Thursday, April 28, 2011

Say It Ain't So, Clark


Superman to renounce U.S. citizenship!

18 comments:

Leah J. Utas said...

Hmm, interesting ramifications, but for now I'll say, "Go Supie."

David Cranmer said...

Leah, Maybe he will head to Canada.

AC said...

Part of me feels that Action Comics is no place for counter-culture sentiments (and never mind anyone who tries to claim this story line is otherwise). On the other hand, kids have been priced out of the comic book market for some time, so I guess it makes sense for a four (is it five now?) dollar comic book to tackle world politics.

David Cranmer said...

It seems contrived to me. A few years ago they killed Superman off when his sales were down. They brought him back and now he is tired of being an American. Silliness.

Alex Washoe said...

I love this. Its the most powerful moment I've seen since the death of Captain America several years ago. This is why we have heroes, and why they're still relevant. Thanks Clark.

Jodi MacArthur said...

Boo!

Charles Gramlich said...

I've been over Suparman for a long time.

David Cranmer said...

Alex, Comics and graphic novels (of the last twenty years) have had some of the great moments in literature.

Jodi, Agreed.

I've never really been a fan myself, Charles. It was always Batman or Hulk.

Richard Prosch said...

Captain America renounced his name during the Watergate scandal to become "Nomad" for a while. A concept that was silly then, and it's even more silly now.

David Cranmer said...

It certainly garners quite a bit of attention in the here and now. But most of the time looks silly in retrospect.

Reb said...

Well, he was created by a Canuck, so maybe he should come home ;)

Scott Parker said...

The irony of this timing is that I'm in a major Superman moment these weeks. I'm a Batman guy myself, but I read Grant Morrison's All-Star Superman and boy did it ever whet my appetite for Supes. I'm reading a novel (It's Superman) that I'll review this Wednesday.

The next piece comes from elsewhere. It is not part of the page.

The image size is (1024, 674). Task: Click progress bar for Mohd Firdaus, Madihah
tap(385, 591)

As to this current kerfuffle, I'm going to go old-school and say that Supes is an American icon and he just needs to deal with that. I like updating long-standing characters. I'm not sure I like this one.

David Cranmer said...

Reb, Ha! That makes sense to me.

Scott, It just seems forced this time around, doesn't it?

Scott Parker said...

I bought and read Action #900 over the weekend. This section is after the main storyline, almost like an appendix of sorts. It's one of about 4-5 'short stories' and not even the best. That goes to a story about Jor-el and Lois getting SuperMAN to invite his Legion of Super Heroes buddies for pizza night (really; charming really).

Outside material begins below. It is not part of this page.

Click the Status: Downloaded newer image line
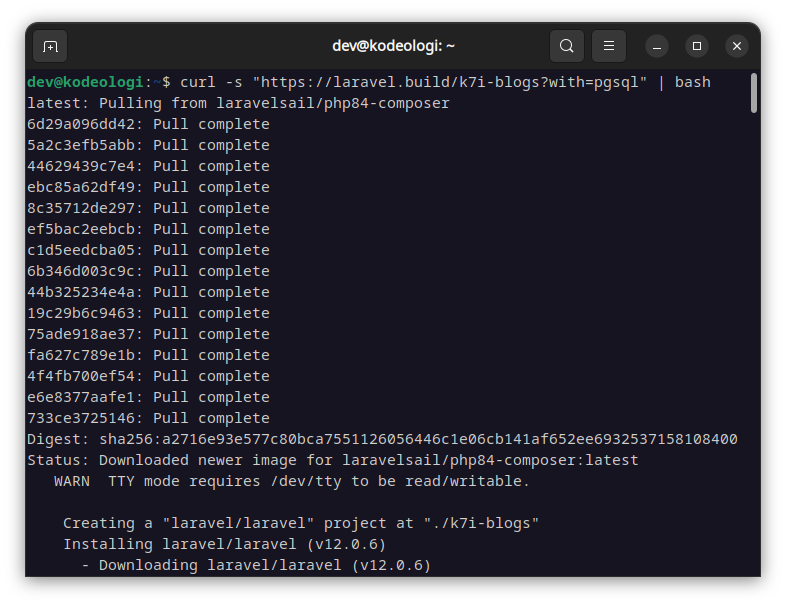 [333, 460]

Another thing about the actual citizenship story: the end panels has Supes flying away after standing in the plaza of Tehran (I think) for a day. As he flies away, leaving only the protesters and the soldiers, one protester gives one soldier a flower. The one soldier lowers his weapon. It's almost as if the author is saying Iran 2011 equals USA 1970. It's really ironic that everyone's so up in arms over this one, potentially uncanonical story that, in the end, symbolizes American ideals anyway.

David Cranmer said...

Scott, I'm playing devil's advocate: would they have published this on VE Day in 1945?

Scott Parker said...

Of course not. But the modern Lois Lane also would not be published in 1945 either. Nor would they have published the version of Superman circa the 1986 reboot in 1945 either. As I've (just) written in my review of the novel It's Superman (my blog tomorrow), Superman has adapted to the changing times. The world is a smaller place in 2011. That's doesn't necessarily mean they need to make Supes a non-American, but you have to admit that only a writer in 2011 would have thought of it.

David Cranmer said...

Do you remember the last Superman movie where Daily Planet editor Perry White says, "Truth, justice and ... all of that stuff." That rubbed folks the wrong way and for the same reasons this current story thread does as well. It is fine that Superman matures with the times (race issues, feminism etc) but his true blue roots to the good old USA should not waver. Well, it can because the writers have that right but I won't be buying.

I think Batman took a similar wrong turn in the incredibly popular THE DARK KNIGHT. That was all crap at the end where we Americans need a bad guy and he will play that part.

David Cranmer said...

And yes only a writer in 2011 would have thought of it. But why? What group does it feed into? Loons on the fringes? I find both mainstream Dems and Repubs very patriotic. Look at all the excitement (though I don't agree with dancing in the street) over the death of Osama from both sides? And in the same week one of our greatest American heroes renounces his citizenship.